Setelah melalui
tahapan yang panjang, mulai dari tes administrasi dan berbagai bentuk tes
lainnya, penetapan kelulusan dan akhirnya Pemerintah Kabupaten Natuna melalui
Badan Kepegawaian, Pendidikan dan Pelatihan menggelar penyerahan Surat
Keputusan Calon Pegawai Negeri Sipil (PNS) dari Formasi Umum Tahun 2018
dilingkungan Pemerintah Kabupaten Natuna.

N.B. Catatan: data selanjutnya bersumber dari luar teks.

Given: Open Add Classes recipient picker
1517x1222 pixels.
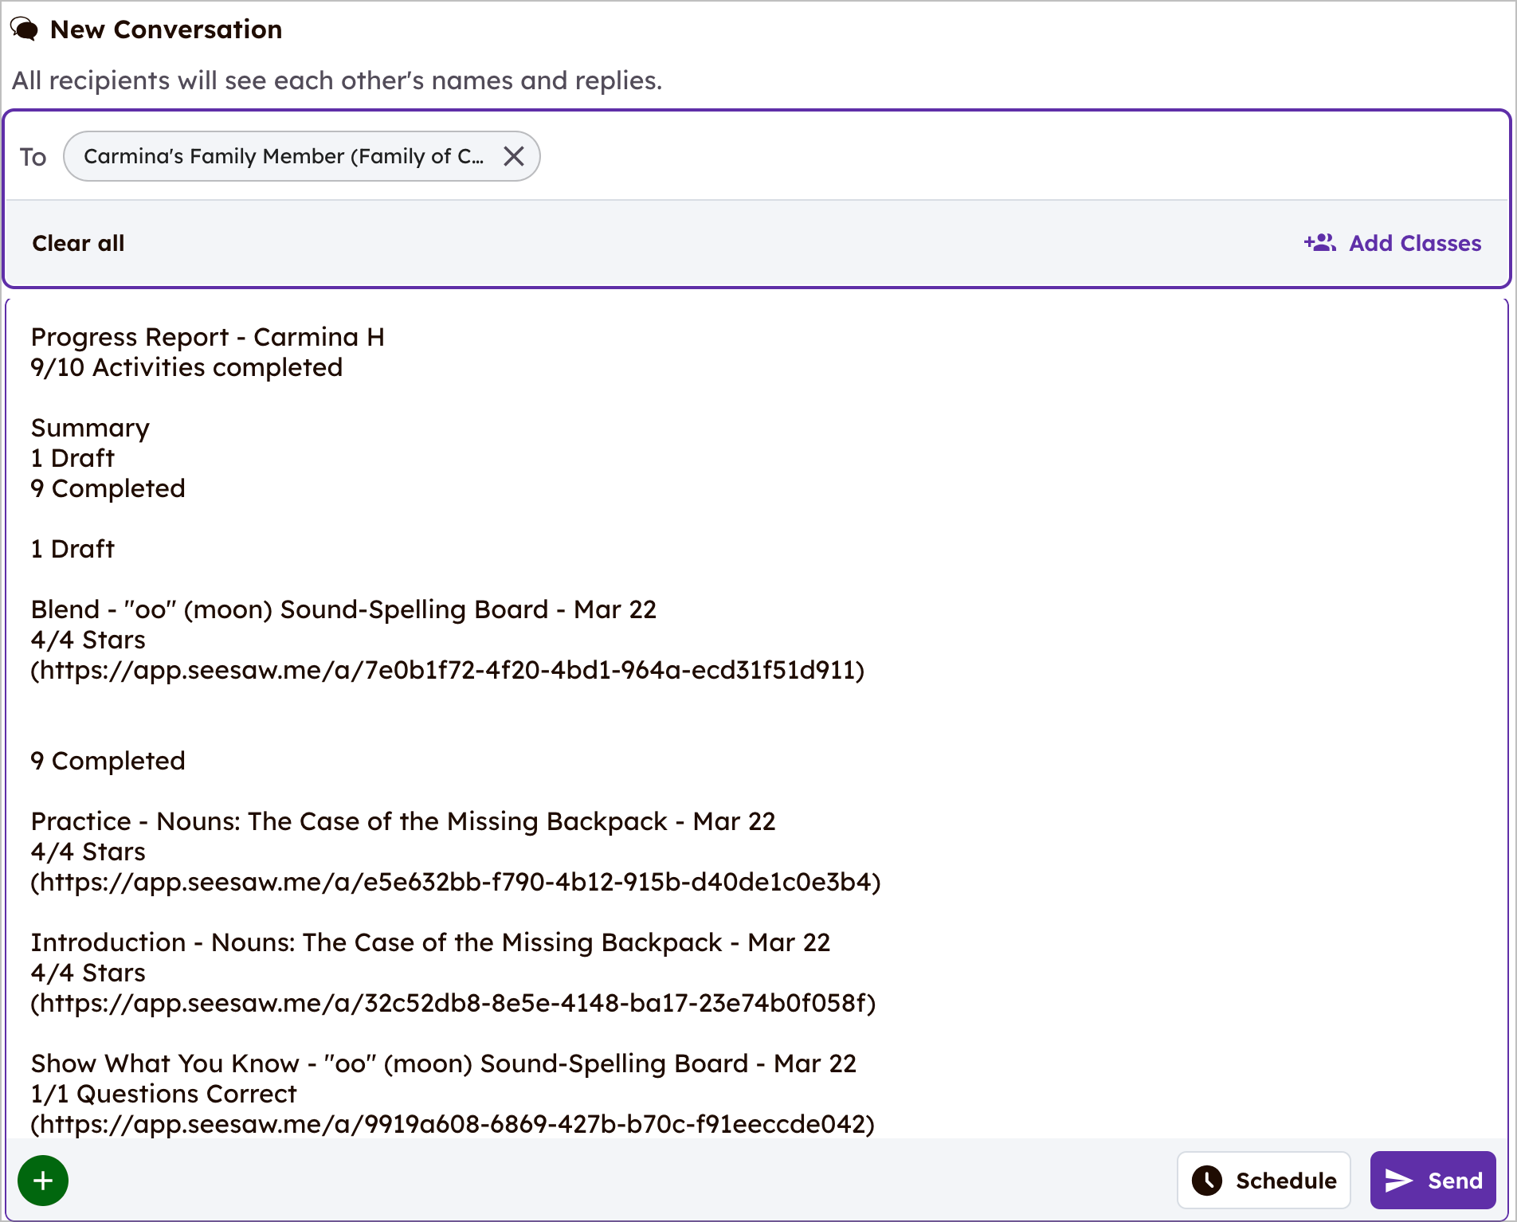Looking at the screenshot, I should [x=1414, y=243].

Kegiatan tersebut digelar di
Gedung Sri Serindit, Ranai, kamis (04/04) pagi yang dihadiri pula oleh segenap
Pimpinan Organisasi Perangkat Daerah dan Camat dilingkungan Pemerintah
Kabupaten Natuna
Bupati Natuna yang ketika itu
diwakili Sekretaris Daerah, Wan Siswandi mengatakan
Momentum ini patut disyukuri serta kedepan diwajibkan
memahami haknya, kewajiban serta larangan sebagaimana yang diatur dalam UUD
Nomor 5 Tahun 2014 Tentang ASN dan Peraturan Pemerintah Nomor 11 Tahun 2017
Tentang Management PNS.
Wan Siswandi juga menambahkan
bahwa sebagai ASN memiliki fungsi dasar, yaitu sebagai Pelaksana Kebijakan
Publik, Pelayanan Public, Perekat dan Pemersatu Bangsa yang berlandaskan pada
Asas Prinsip nilai dasar serta kode Etik dan kode perilaku yang berlaku.

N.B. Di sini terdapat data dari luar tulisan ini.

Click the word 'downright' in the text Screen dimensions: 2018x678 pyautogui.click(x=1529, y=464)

Ditegaskan pula bahwa seluruh CPNS
yang baru dilantik telahpun menandatangani kesediaan mengabdi selama 10 tahun
dan tidak diperkenankan mengajukan permohonan pindah dengan alasan apapun
sebelum sampai waktu yang sudah dituangkan dalam surat pernyataan tersebut.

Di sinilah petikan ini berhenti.